Nine years into a grinding civil war, Syria’s economy is in tatters, life is increasingly expensive, and the national currency is in freefall on the black market. 

The coronavirus pandemic has compounded economic woes, with footballers forced to play in closed-door stadiums, wiping out turnstile revenues. 

“Professional football has become a curse,” said Eyad Al-Sibaei, president of Homs city’s Wathba club, runners-up in the Syrian league last season. 

“Players who once played with us for reasonable amounts are now demanding astronomical sums.
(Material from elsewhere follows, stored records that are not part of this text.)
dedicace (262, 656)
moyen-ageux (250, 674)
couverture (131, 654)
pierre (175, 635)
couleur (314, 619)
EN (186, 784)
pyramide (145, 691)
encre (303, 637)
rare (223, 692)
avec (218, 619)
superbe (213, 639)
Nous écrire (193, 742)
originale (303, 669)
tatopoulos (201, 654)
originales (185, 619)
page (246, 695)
They say it’s because of the devaluation” of the Syrian currency. 

The Syrian league, which has no foreign stars, was suspended for just one month for Covid-19, and it did not stop during the war except at the outset in 2011. 
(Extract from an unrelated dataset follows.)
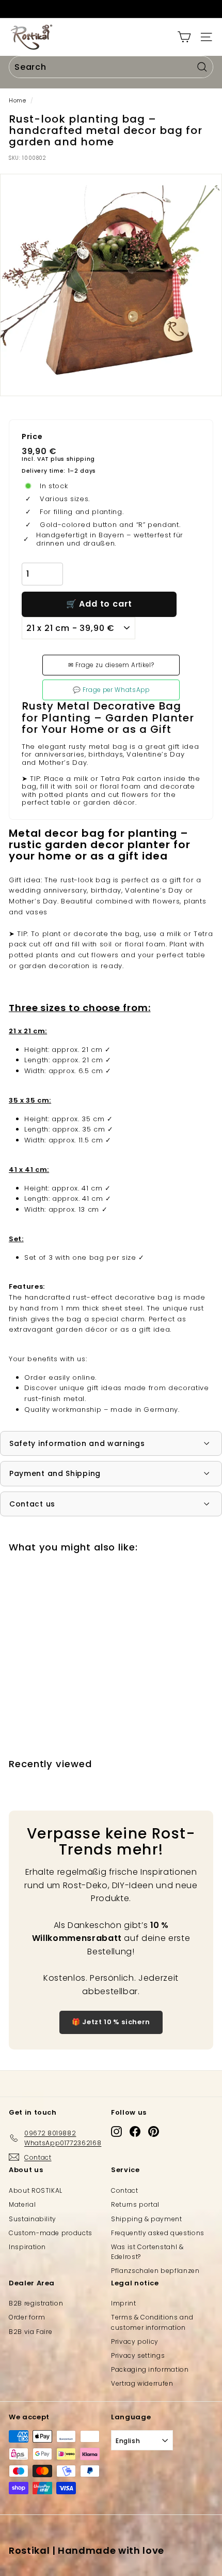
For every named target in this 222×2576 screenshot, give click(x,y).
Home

Players were transferred last year for as little as 35 million Syrian pounds ($17,500 at the current black market rate), but Sibaei said players are now demanding salaries of up to 60 million pounds ($30,000) for a single season. 

“Next season, we’ll need between 400 and 500 million pounds for contracts and other expenses, knowing that the club only has around 160 million in its kitty,” he said. 

He said the club spent around 315 million last year, some of which he had to advance from his own pocket. 

Whereas the average Syrian earns between 50,000 and 100,000 pounds ($25-50) a month, an average professional football player brings home around 1.5 million pounds ($750) on a monthly basis. 

Osama Omri, a player with the Al-Wahda club which finished fifth last season, conceded football players were better off than the average Syrian. 

“The salaries are decent and the purchasing power of some players is good,” said the 28-year-old attacking midfielder with the Damascus club. 

“But it’s not enough to secure their future as a player’s lifespan on the field is short,” he said, as most players retire in their early thirties. 

No foreign player has been recruited since 2012, but today’s record devaluation is making even acquiring Syrian talent tough. 

The pound’s value against the US dollar has plummeted in the past year, from around 430 to 1,250 at the official rate, and from around 600 to 2,000 on the black market. 

The clubs Jaish and Shorta (army and police in English) are funded by the defense and interior ministries, respectively. 

But other clubs say the dual economic-coronavirus crisis has depleted their coffers, and are seeking funds elsewhere to recruit before the new season starts in a month. 

Reigning champions Tishreen, based in the coastal city of Latakia, have signed two new players with funds from sponsors and club board members. 

Ward Al-Salama, 26, who last year scored in Syria’s 1-0 win against the Philippines in World Cup 2022 qualifiers, is moving from Jaish for 50 million pounds ($25,000). 

Kamel Kawaya, 22, signed for Tishreen from Shorta for the same figure. 

Al-Wahda has renewed contracts with all its players, and even made three new signings. 

Its president Maher Al-Sayyed said he had pitched in to help cover some of next year’s ballooning budget. 

“I lent the club 180 million pounds while waiting for conditions to improve,” out of a projected budget of more than 600 million pounds, he said. 

In the northern city of Aleppo, Al-Ittihad are looking at a budget of 500 million pounds — more than twice last year’s. 

Basil Hamwi said they would be counting on fans and expatriates to help make it through the season. 

At Hutteen, another top-flight club from Latakia, coach Hussein Afash said he understood players’ demands. 

“The players are right to be asking for better-paid contracts after the devaluation of the pound as they’re now earning a fourth of what they did,” he said. 

Club president Khaled Tawil said he hoped that wealthy business tycoon Samer Foz would help cover costs. 

“We are counting on Foz, who sponsors our team,” he said.